The surgery went technically “fine,” but Jasmine had a tough recovery. Getting out of bed to care for her newborn felt like climbing a mountain. Months later, she wondered whether the surgery was truly necessary especially after reading that Black women are disproportionately steered into C-sections for “lack of progress” even when the baby is doing well.
Monique’s story: “Everything changed when I brought a doula.”
Monique had her second baby in the same hospital where she’d had her first. Her first birth ended in a C-section after staff said her labor “wasn’t moving fast enough.” There had been no emergency, just a feeling that the team wanted to wrap things up.
For her second pregnancy, Monique hired a doula through a community program focused on Black maternal health. Before labor, they reviewed the hospital’s VBAC policies and Monique’s rights. They practiced questions she could ask and planned how the doula would help her advocate if things started moving toward another “just in case” C-section.
When Monique went into labor, the doula was by her side. At one point, a clinician floated the idea of a repeat C-section due to “slow progress.” The doula calmly asked, “Can you walk us through the specific medical concern? How are the baby’s heart tones? Are there other options we can try first?” The conversation shifted. Monique walked the halls, changed positions, and used a birthing ball. Hours later, she delivered vaginally safely, with a short recovery.

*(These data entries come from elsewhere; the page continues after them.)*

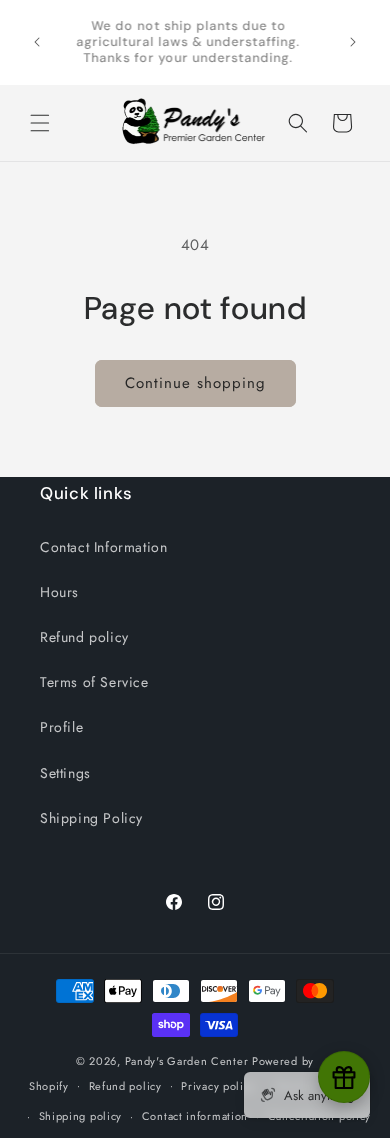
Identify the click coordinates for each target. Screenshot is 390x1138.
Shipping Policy (91, 818)
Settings (65, 773)
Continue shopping (195, 383)
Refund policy (84, 637)
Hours (59, 592)
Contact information (195, 1116)
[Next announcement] (353, 42)
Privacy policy (218, 1086)
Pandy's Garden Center (187, 1061)
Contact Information (103, 547)
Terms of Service (94, 682)
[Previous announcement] (37, 42)
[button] (40, 123)
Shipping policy (81, 1116)
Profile (61, 727)
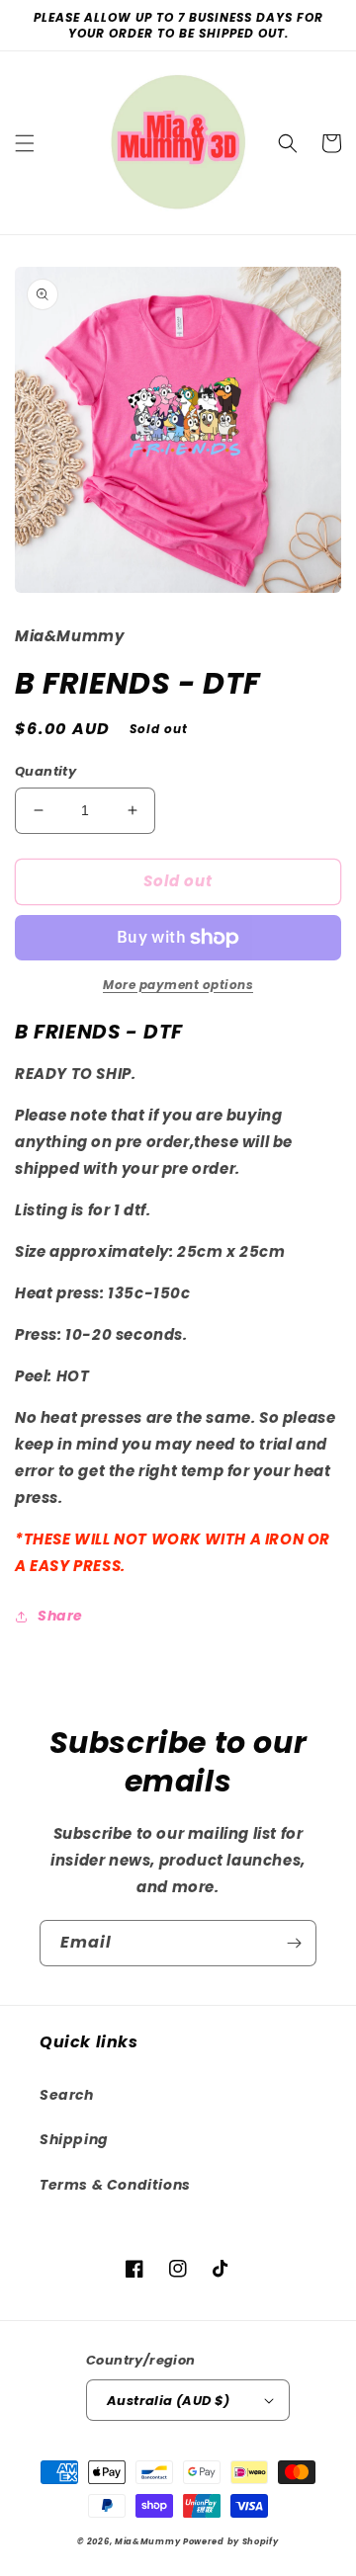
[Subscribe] (293, 1943)
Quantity (45, 771)
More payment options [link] (178, 984)
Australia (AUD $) (168, 2400)
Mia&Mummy (147, 2541)
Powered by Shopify (231, 2541)
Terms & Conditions (115, 2185)
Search (67, 2095)
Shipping (74, 2139)
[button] (24, 143)
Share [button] (60, 1615)
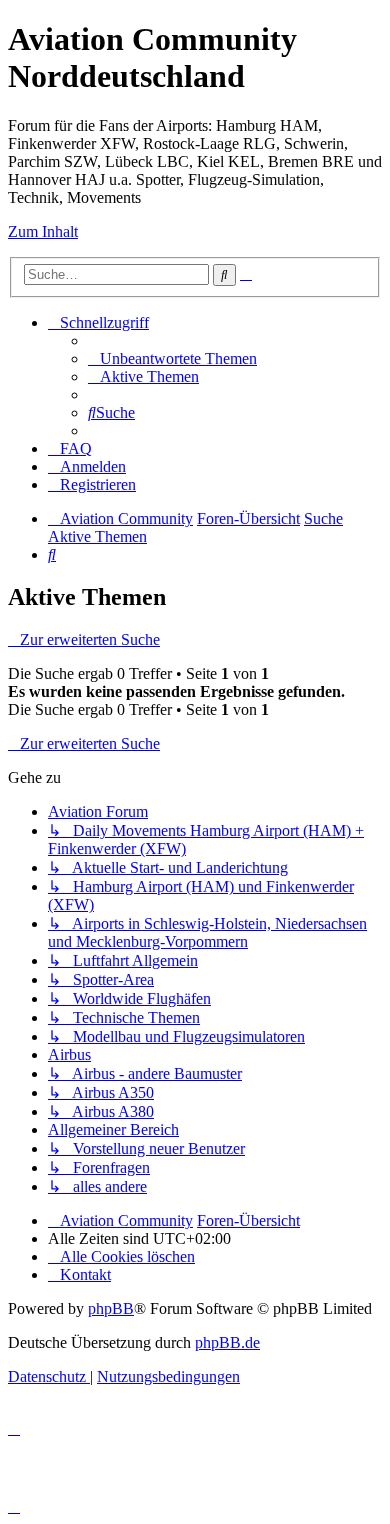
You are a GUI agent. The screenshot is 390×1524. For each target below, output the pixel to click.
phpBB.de (227, 1342)
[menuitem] (172, 358)
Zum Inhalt (43, 231)
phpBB (111, 1308)
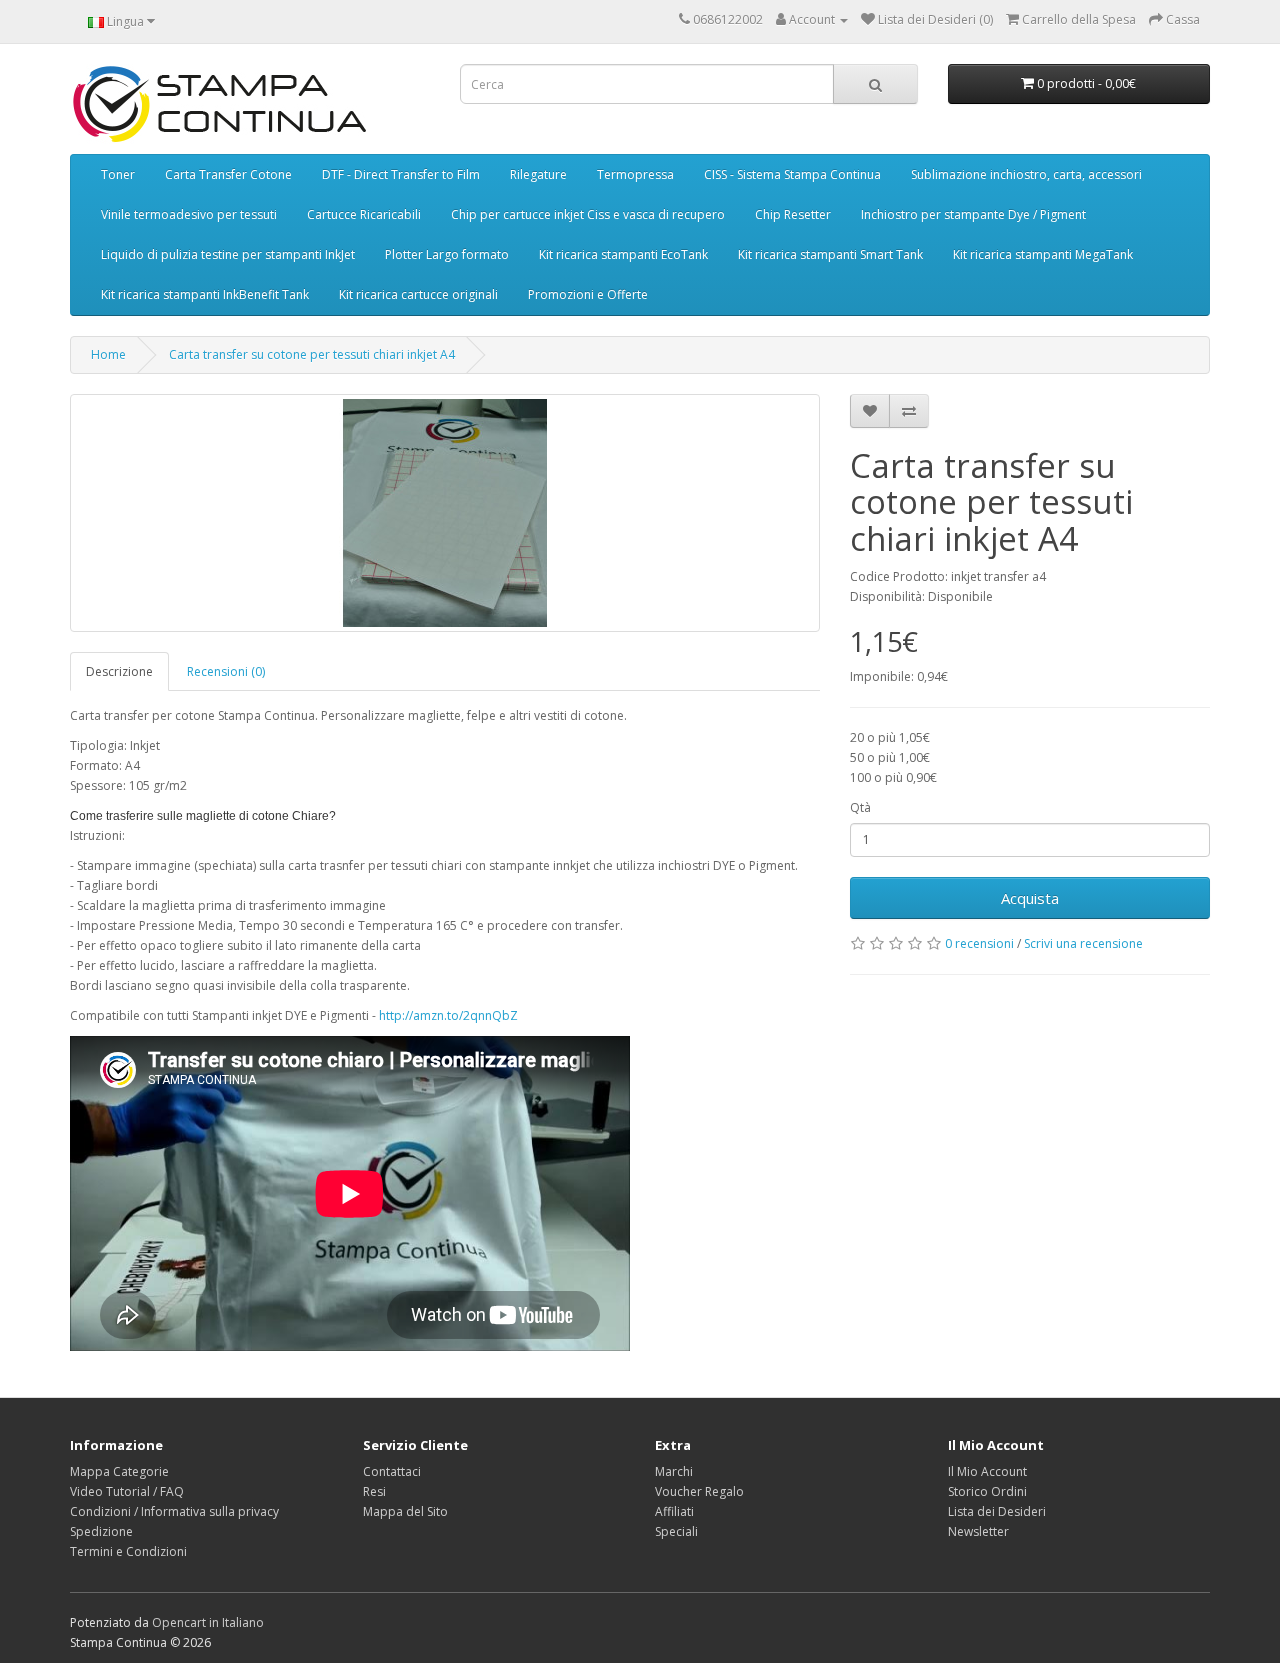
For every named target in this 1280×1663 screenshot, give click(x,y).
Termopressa (635, 174)
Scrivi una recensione (1083, 943)
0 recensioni (979, 943)
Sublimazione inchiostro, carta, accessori (1026, 174)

The difference wasn’t that her body suddenly became “better at labor.” The difference was the support and the expectation that she deserved a full explanation, not a rushed signature.
Tasha’s story: “The hospital changed and so did my birth.”

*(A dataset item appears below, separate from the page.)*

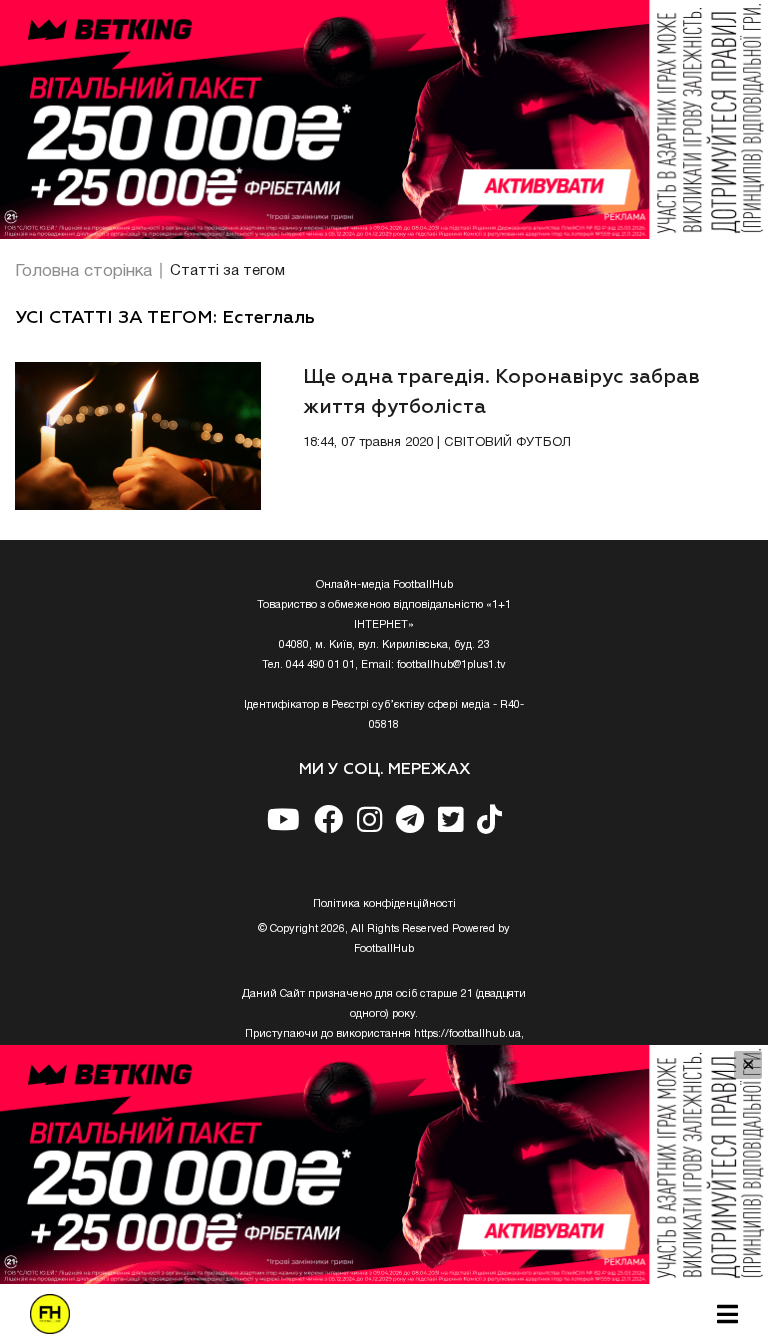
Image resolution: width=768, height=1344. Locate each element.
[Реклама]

Tasha lives in a city where a major hospital had been called out for high C-section rates among Black patients. After advocacy from community groups and staff, the hospital launched an equity-focused quality improvement program: tracking C-sections by race, revising labor protocols, expanding doula access, and running regular trainings on implicit bias.

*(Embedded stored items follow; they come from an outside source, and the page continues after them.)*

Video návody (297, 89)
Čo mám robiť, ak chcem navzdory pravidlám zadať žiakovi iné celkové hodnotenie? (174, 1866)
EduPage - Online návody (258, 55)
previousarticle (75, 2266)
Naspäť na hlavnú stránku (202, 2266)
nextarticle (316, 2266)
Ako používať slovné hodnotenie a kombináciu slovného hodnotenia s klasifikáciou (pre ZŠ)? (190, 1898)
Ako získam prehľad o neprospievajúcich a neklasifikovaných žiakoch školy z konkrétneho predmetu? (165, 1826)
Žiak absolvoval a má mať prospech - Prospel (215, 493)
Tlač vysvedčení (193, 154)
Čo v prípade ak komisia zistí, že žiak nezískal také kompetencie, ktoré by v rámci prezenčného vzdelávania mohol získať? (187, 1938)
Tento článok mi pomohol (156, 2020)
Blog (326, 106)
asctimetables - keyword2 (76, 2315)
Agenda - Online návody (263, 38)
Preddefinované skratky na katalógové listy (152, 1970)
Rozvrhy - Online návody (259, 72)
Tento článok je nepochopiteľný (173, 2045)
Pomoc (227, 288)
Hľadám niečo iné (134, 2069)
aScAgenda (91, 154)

By the time Tasha delivered there, the culture felt different. Nurses encouraged her to move, eat lightly, and use comfort measures. When her labor slowed, she heard options instead of ultimatums. “Here’s what we’re seeing on the monitor. Here’s what we can try before we talk about surgery. Here’s what would make a C-section absolutely necessary.”
Tasha still ended up with a C-section but this time it was for a clear, urgent reason: her baby’s heart rate dropped repeatedly and didn’t respond to position changes or other interventions. She felt scared, but she also felt informed. “I didn’t feel like they gave up on me early,” she later said. “I felt like we tried everything, together.”
Her story doesn’t “prove” that every C-section can be perfect. But it shows what it looks like when equity and evidence guide decisions instead of assumptions and convenience.
The Bottom Line
Black women in the U.S. are about 25% more likely to have unnecessary or potentially avoidable C-sections than white women even when they have similar health profiles and are delivering in the same hospitals with the same doctors. That is not a story about biology; it’s a story about racism, bias, and systems that treat Black women’s births as more “complicated” and more disposable.
Reducing unnecessary C-sections for Black women is not just about surgical technique. It’s about whose voices matter in the delivery room, whose risk counts, and which outcomes hospitals are rewarded for. Policy changes, data transparency, more Black clinicians, and full coverage for doulas and midwives can all move the needle but listening to Black women, and believing them the first time, may be the most powerful step of all.
Until the system truly changes, Black women and their families will continue to do the impossible: grow new life while also carrying the mental load of protecting themselves from a healthcare system that doesn’t always protect them back. They deserve better and so do the babies they bring into the world.